Instructions to follow
Retype the entries below word for word, with every line left unchanged.

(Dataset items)
###

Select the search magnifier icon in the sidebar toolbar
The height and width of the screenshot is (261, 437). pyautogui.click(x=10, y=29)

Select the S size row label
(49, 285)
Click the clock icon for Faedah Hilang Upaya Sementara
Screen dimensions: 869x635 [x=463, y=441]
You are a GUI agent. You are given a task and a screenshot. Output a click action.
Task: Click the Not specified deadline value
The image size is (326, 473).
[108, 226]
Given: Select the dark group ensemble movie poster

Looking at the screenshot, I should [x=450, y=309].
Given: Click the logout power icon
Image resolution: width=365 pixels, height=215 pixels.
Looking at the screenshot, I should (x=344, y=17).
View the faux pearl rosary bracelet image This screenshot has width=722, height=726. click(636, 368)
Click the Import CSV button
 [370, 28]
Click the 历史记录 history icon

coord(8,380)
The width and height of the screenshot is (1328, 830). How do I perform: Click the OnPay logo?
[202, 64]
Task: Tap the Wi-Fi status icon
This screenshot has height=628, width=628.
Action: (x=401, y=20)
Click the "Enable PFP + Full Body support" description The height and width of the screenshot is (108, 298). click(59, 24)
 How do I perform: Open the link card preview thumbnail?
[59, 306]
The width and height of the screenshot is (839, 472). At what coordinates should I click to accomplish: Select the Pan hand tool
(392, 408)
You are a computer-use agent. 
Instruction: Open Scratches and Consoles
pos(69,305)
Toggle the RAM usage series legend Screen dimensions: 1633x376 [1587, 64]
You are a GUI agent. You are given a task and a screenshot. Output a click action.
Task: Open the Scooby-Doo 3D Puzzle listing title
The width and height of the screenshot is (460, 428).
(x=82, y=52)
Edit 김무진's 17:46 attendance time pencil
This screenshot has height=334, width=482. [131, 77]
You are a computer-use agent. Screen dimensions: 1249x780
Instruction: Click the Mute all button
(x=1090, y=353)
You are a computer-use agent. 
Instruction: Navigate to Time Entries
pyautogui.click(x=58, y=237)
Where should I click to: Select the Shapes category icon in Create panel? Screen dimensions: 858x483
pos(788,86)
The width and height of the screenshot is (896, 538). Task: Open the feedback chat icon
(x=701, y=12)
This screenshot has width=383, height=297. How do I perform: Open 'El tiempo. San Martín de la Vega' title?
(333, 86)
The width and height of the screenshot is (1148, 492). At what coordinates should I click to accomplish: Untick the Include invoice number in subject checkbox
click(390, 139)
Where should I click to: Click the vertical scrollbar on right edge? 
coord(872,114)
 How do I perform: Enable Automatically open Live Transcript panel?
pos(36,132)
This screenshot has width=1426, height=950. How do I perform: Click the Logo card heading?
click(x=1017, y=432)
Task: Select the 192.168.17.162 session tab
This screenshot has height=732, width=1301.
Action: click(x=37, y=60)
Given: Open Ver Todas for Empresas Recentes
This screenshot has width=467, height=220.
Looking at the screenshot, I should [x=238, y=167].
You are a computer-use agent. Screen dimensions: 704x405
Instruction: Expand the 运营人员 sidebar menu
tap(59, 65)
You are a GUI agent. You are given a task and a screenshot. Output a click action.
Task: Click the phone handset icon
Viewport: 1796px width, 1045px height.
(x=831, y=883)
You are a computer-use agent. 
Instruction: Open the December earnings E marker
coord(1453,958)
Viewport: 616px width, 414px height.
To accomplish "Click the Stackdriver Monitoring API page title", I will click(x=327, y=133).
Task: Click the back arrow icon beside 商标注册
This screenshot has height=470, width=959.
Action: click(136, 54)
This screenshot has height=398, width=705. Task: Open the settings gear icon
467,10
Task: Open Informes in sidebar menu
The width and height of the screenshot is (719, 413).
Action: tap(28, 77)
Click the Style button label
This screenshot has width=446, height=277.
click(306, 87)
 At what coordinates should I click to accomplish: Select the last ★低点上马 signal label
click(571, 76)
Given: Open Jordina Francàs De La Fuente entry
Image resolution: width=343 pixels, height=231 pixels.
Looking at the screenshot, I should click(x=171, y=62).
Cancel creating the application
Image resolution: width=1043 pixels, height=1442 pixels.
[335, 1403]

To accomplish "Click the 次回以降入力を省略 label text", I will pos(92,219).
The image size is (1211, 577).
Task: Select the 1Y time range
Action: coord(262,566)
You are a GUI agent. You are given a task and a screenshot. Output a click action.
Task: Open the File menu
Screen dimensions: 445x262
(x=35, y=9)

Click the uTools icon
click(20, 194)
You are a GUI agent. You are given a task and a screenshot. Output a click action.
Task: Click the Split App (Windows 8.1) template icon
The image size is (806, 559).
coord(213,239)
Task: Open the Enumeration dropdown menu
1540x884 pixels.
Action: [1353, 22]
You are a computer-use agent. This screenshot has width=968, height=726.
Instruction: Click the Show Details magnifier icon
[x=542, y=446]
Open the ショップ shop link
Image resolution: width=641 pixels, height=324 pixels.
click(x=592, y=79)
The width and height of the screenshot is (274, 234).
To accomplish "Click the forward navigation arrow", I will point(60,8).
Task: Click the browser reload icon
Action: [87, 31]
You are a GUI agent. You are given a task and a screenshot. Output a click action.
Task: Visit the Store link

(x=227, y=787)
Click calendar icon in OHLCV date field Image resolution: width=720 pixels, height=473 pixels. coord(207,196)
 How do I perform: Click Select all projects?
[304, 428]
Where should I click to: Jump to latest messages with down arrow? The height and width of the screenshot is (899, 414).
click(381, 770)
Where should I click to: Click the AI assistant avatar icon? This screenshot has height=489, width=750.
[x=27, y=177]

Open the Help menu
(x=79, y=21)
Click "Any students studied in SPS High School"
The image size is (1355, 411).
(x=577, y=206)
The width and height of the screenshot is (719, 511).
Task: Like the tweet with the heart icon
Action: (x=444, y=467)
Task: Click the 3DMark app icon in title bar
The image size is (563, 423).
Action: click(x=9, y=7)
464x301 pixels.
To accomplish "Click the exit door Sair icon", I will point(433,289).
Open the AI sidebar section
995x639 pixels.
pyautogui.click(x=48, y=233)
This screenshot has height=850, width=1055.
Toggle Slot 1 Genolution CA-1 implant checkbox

###

Result of the exercise
Select the search magnifier icon in the sidebar toolbar
The height and width of the screenshot is (261, 437). pyautogui.click(x=10, y=29)

Select the S size row label
(49, 285)
Click the clock icon for Faedah Hilang Upaya Sementara
Screen dimensions: 869x635 [x=463, y=441]
You are a GUI agent. You are given a task and a screenshot. Output a click action.
Task: Click the Not specified deadline value
The image size is (326, 473).
[108, 226]
Given: Select the dark group ensemble movie poster

Looking at the screenshot, I should [x=450, y=309].
Given: Click the logout power icon
Image resolution: width=365 pixels, height=215 pixels.
Looking at the screenshot, I should (x=344, y=17).
View the faux pearl rosary bracelet image This screenshot has width=722, height=726. click(636, 368)
Click the Import CSV button
 [370, 28]
Click the 历史记录 history icon

coord(8,380)
The width and height of the screenshot is (1328, 830). How do I perform: Click the OnPay logo?
[202, 64]
Task: Tap the Wi-Fi status icon
This screenshot has height=628, width=628.
Action: (x=401, y=20)
Click the "Enable PFP + Full Body support" description The height and width of the screenshot is (108, 298). click(59, 24)
 How do I perform: Open the link card preview thumbnail?
[59, 306]
The width and height of the screenshot is (839, 472). At what coordinates should I click to accomplish: Select the Pan hand tool
(392, 408)
You are a computer-use agent. 
Instruction: Open Scratches and Consoles
pos(69,305)
Toggle the RAM usage series legend Screen dimensions: 1633x376 [1587, 64]
You are a GUI agent. You are given a task and a screenshot. Output a click action.
Task: Open the Scooby-Doo 3D Puzzle listing title
The width and height of the screenshot is (460, 428).
(x=82, y=52)
Edit 김무진's 17:46 attendance time pencil
This screenshot has height=334, width=482. [131, 77]
You are a computer-use agent. Screen dimensions: 1249x780
Instruction: Click the Mute all button
(x=1090, y=353)
You are a computer-use agent. 
Instruction: Navigate to Time Entries
pyautogui.click(x=58, y=237)
Where should I click to: Select the Shapes category icon in Create panel? Screen dimensions: 858x483
pos(788,86)
The width and height of the screenshot is (896, 538). Task: Open the feedback chat icon
(x=701, y=12)
This screenshot has width=383, height=297. How do I perform: Open 'El tiempo. San Martín de la Vega' title?
(333, 86)
The width and height of the screenshot is (1148, 492). At what coordinates should I click to accomplish: Untick the Include invoice number in subject checkbox
click(390, 139)
Where should I click to: Click the vertical scrollbar on right edge? 
coord(872,114)
 How do I perform: Enable Automatically open Live Transcript panel?
pos(36,132)
This screenshot has width=1426, height=950. How do I perform: Click the Logo card heading?
click(x=1017, y=432)
Task: Select the 192.168.17.162 session tab
This screenshot has height=732, width=1301.
Action: click(x=37, y=60)
Given: Open Ver Todas for Empresas Recentes
This screenshot has width=467, height=220.
Looking at the screenshot, I should [x=238, y=167].
You are a computer-use agent. Screen dimensions: 704x405
Instruction: Expand the 运营人员 sidebar menu
tap(59, 65)
You are a GUI agent. You are given a task and a screenshot. Output a click action.
Task: Click the phone handset icon
Viewport: 1796px width, 1045px height.
(x=831, y=883)
You are a computer-use agent. 
Instruction: Open the December earnings E marker
coord(1453,958)
Viewport: 616px width, 414px height.
To accomplish "Click the Stackdriver Monitoring API page title", I will click(x=327, y=133).
Task: Click the back arrow icon beside 商标注册
This screenshot has height=470, width=959.
Action: click(136, 54)
This screenshot has height=398, width=705. Task: Open the settings gear icon
467,10
Task: Open Informes in sidebar menu
The width and height of the screenshot is (719, 413).
Action: tap(28, 77)
Click the Style button label
This screenshot has width=446, height=277.
click(306, 87)
 At what coordinates should I click to accomplish: Select the last ★低点上马 signal label
click(571, 76)
Given: Open Jordina Francàs De La Fuente entry
Image resolution: width=343 pixels, height=231 pixels.
Looking at the screenshot, I should click(x=171, y=62).
Cancel creating the application
Image resolution: width=1043 pixels, height=1442 pixels.
[335, 1403]

To accomplish "Click the 次回以降入力を省略 label text", I will pos(92,219).
The image size is (1211, 577).
Task: Select the 1Y time range
Action: coord(262,566)
You are a GUI agent. You are given a task and a screenshot. Output a click action.
Task: Open the File menu
Screen dimensions: 445x262
(x=35, y=9)

Click the uTools icon
click(20, 194)
You are a GUI agent. You are given a task and a screenshot. Output a click action.
Task: Click the Split App (Windows 8.1) template icon
The image size is (806, 559).
coord(213,239)
Task: Open the Enumeration dropdown menu
1540x884 pixels.
Action: [1353, 22]
You are a computer-use agent. This screenshot has width=968, height=726.
Instruction: Click the Show Details magnifier icon
[x=542, y=446]
Open the ショップ shop link
Image resolution: width=641 pixels, height=324 pixels.
click(x=592, y=79)
The width and height of the screenshot is (274, 234).
To accomplish "Click the forward navigation arrow", I will point(60,8).
Task: Click the browser reload icon
Action: [87, 31]
You are a GUI agent. You are given a task and a screenshot. Output a click action.
Task: Visit the Store link

(x=227, y=787)
Click calendar icon in OHLCV date field Image resolution: width=720 pixels, height=473 pixels. coord(207,196)
 How do I perform: Click Select all projects?
[304, 428]
Where should I click to: Jump to latest messages with down arrow? The height and width of the screenshot is (899, 414).
click(381, 770)
Where should I click to: Click the AI assistant avatar icon? This screenshot has height=489, width=750.
[x=27, y=177]

Open the Help menu
(x=79, y=21)
Click "Any students studied in SPS High School"
The image size is (1355, 411).
(x=577, y=206)
The width and height of the screenshot is (719, 511).
Task: Like the tweet with the heart icon
Action: (x=444, y=467)
Task: Click the 3DMark app icon in title bar
The image size is (563, 423).
Action: click(x=9, y=7)
464x301 pixels.
To accomplish "Click the exit door Sair icon", I will point(433,289).
Open the AI sidebar section
995x639 pixels.
pyautogui.click(x=48, y=233)
This screenshot has height=850, width=1055.
Toggle Slot 1 Genolution CA-1 implant checkbox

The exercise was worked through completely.